China's People's Communes and the Great Leap Forward (1958–1962)

  1. CCP outlines Great Leap Forward goals

    Labels: Chinese Communist, Great Leap

    In September–October 1957, the Chinese Communist Party (CCP) leadership endorsed a faster development strategy that soon became the Great Leap Forward. It emphasized rapid growth through mass mobilization and political campaigns, rather than gradual, expert-led planning. This set the stage for radical rural reorganization the next year.

  2. First commune experiments begin in Henan

    Labels: Henan, People's Commune

    Early in 1958, local officials in Henan set up experimental large-scale rural collectives that helped inspire later nationwide policies. These early trials tested pooling labor and resources across many villages under tighter political control. They became a practical model used to justify much larger “people’s communes.”

  3. Four Pests campaign launched nationally

    Labels: Four Pests, public health

    In February 1958, authorities formally launched the Four Pests campaign, targeting rats, flies, mosquitoes, and sparrows. The campaign linked public health and agriculture to political mobilization, pushing communities to organize mass “extermination” drives. The anti-sparrow effort later contributed to ecological imbalance that worsened harvest problems.

_ _ _ _ _

- [TASKS TO PERFORM]:
1. In the timeline of China's communes, shorten the paragraph that begins "In September–October 1957" and keep its main facts.
2. In the timeline of China's communes, write out the passage from "Labels: Four Pests, public" to "worsened harvest problems.", swapping "sparrows" for "cockroaches".
3. Using the timeline of China's communes, decide whether each statement agrees with it: (a) The Four Pests campaign was launched in February 1958. (b) The strategy endorsed in 1957 favored gradual, expert-led planning. (c) The Henan commune trials began late in 1958. Answer yes or no and quote the deciding words.
The listing after this point is separate material.

- [PROVIDED DATA]:

_ _ _ _ _

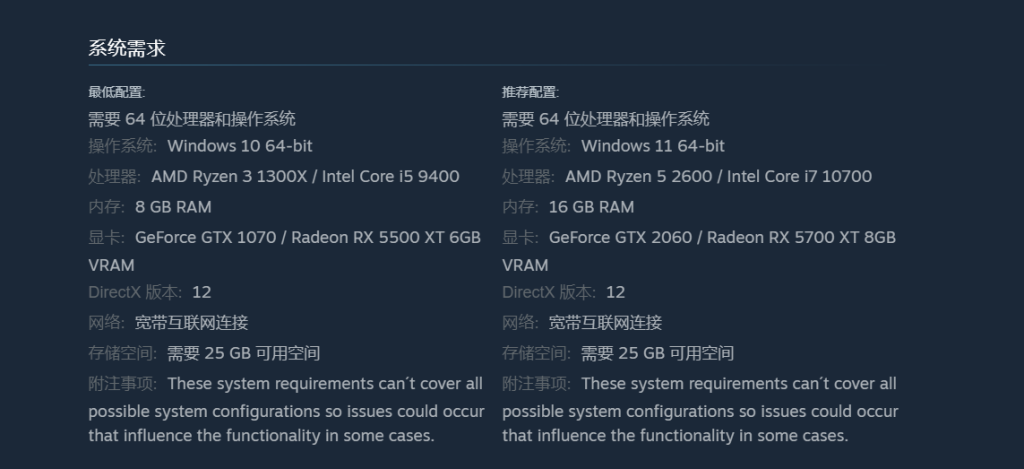
Task: Click minimum 需要 64 位处理器和操作系统 line
Action: 192,119
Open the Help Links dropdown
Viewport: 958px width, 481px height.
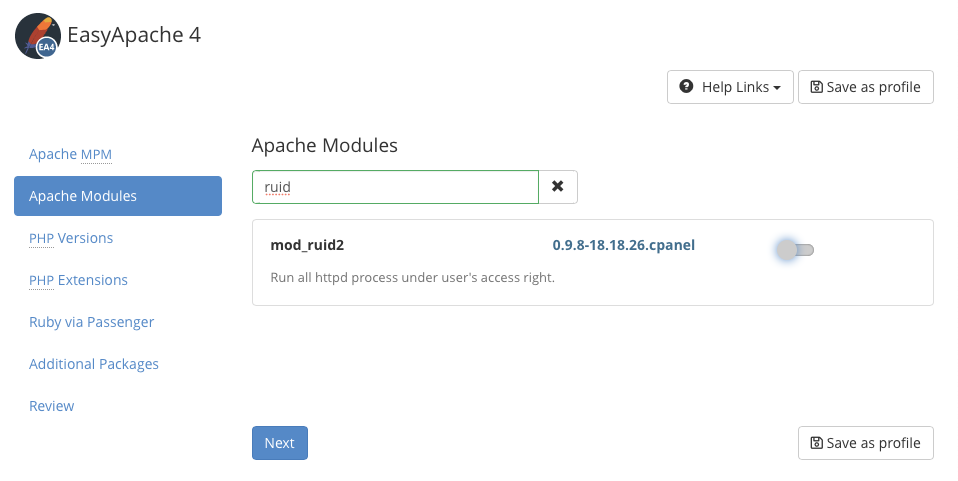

_ _ _ _ _

- [ANSWERS]:
1. In September–October 1957, CCP leaders backed a faster development strategy, soon called the Great Leap Forward, that relied on mass mobilization and political campaigns instead of gradual, expert-led planning. It set the stage for radical rural reorganization in 1958.

2.
Labels: Four Pests, public health

    In February 1958, authorities formally launched the Four Pests campaign, targeting rats, flies, mosquitoes, and cockroaches. The campaign linked public health and agriculture to political mobilization, pushing communities to organize mass “extermination” drives. The anti-sparrow effort later contributed to ecological imbalance that worsened harvest problems.

3.
(a) Yes: "In February 1958, authorities formally launched the Four Pests campaign"
(b) No: "rather than gradual, expert-led planning"
(c) No: "Early in 1958, local officials in Henan set up experimental large-scale rural collectives"